La targa della vecchia toponomastica è scrostata e sembra essere “sfidata” da un beffardo cartello Vendesi che pare messo lì apposta. E dire che questo progetto di rinascita urbanistica negli anni passati fu anche premiato. Siamo nel cuore del centro storico, alle spalle del Duomo, nello slargo sovrastato dalla puntuta copertura di ferro e vetro – una «gabbia» secondo gli attivisti di Aghia Sophia – che, anche in questo caso, nel nascondere tutela: in questo caso, le imponenti mura romane in opus reticulatum della metropoli dei Brettii (seconda metà del IV sec. a. C.).
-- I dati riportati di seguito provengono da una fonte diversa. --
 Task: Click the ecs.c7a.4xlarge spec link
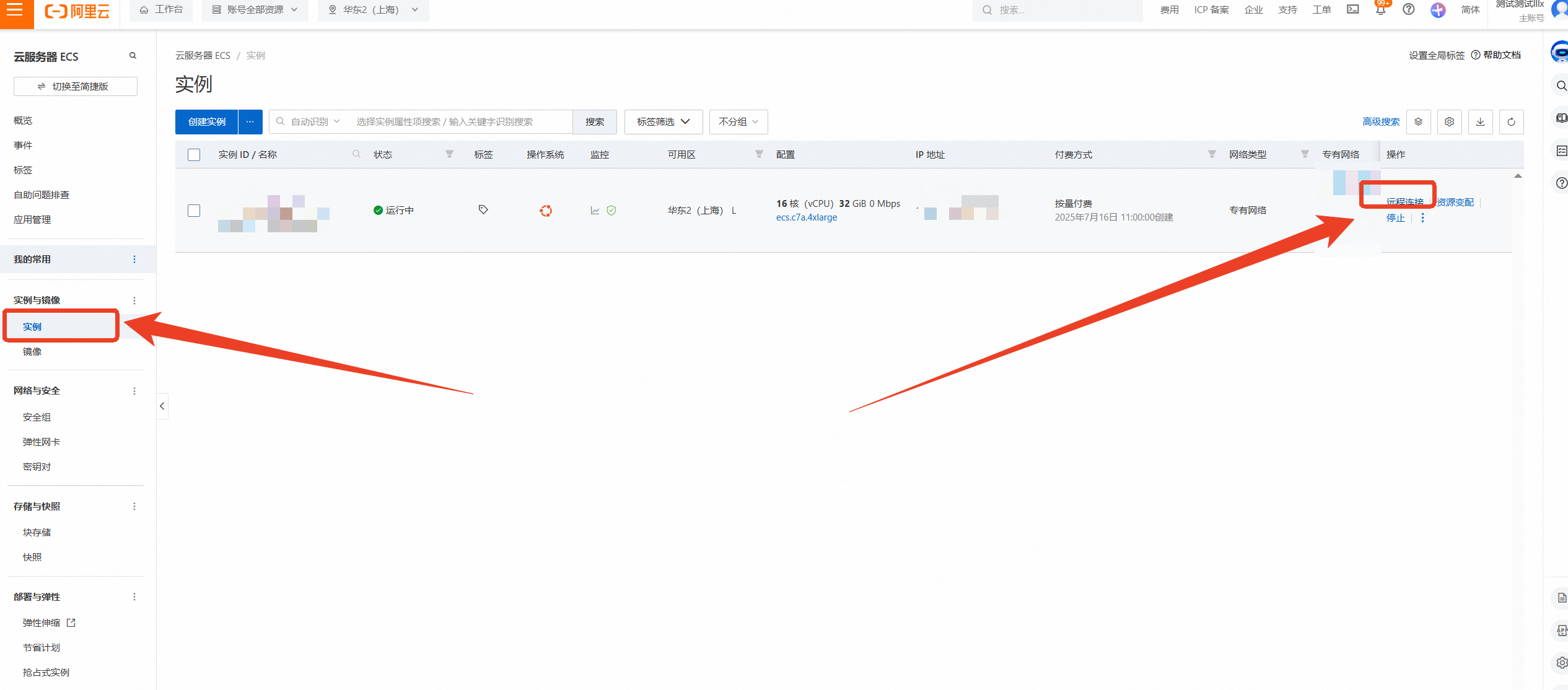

Ma lo sfarzo dei mosaici e le vestigia di una grande domus ubicata nel quartiere commerciale sulla riva sinistra del Crati oggi sono solo un ricordo: il degrado della zona stride tanto più se si pensa che è a un passo da corso Telesio, tra la Biblioteca Nazionale e l’Arcivescovile con il Museo diocesano. «A seguito della scoperta archeologica l’area è stata ricoperta da una struttura architettonica in ferro e vetro, che ha segnato l’inizio del suo degrado, impedendone un’ordinaria manutenzione nonché la fruizione» ha notato il Fai inserendo il sito tra quelli segnalati nei “Luoghi del cuore”. Oggi è al massimo un luogo della bile, uno dei tanti a Cosenza.
Di questi e altri non-luoghi si parlerà alla 4ª edizione di “Aghia Sophia Fest – Abitare Futuri Immaginari” venerdì 24 maggio sul Lungofiume: “Le città invivibili – Il futuro degli spazi urbani” è il titolo del dibattito con Giorgio De Finis, che ne discuterà con Giuseppe Bornino. Antropologo, artista e fotografo, De Finis ha ideato il Maam (Museo dell’Altro e dell’Altrove Metropoliz, Roma) e fondato il diffuso Museo Dif di Formello: a Cosenza parlerà di come cambiano le città e di come l’arte possa migliorarne la vivibilità.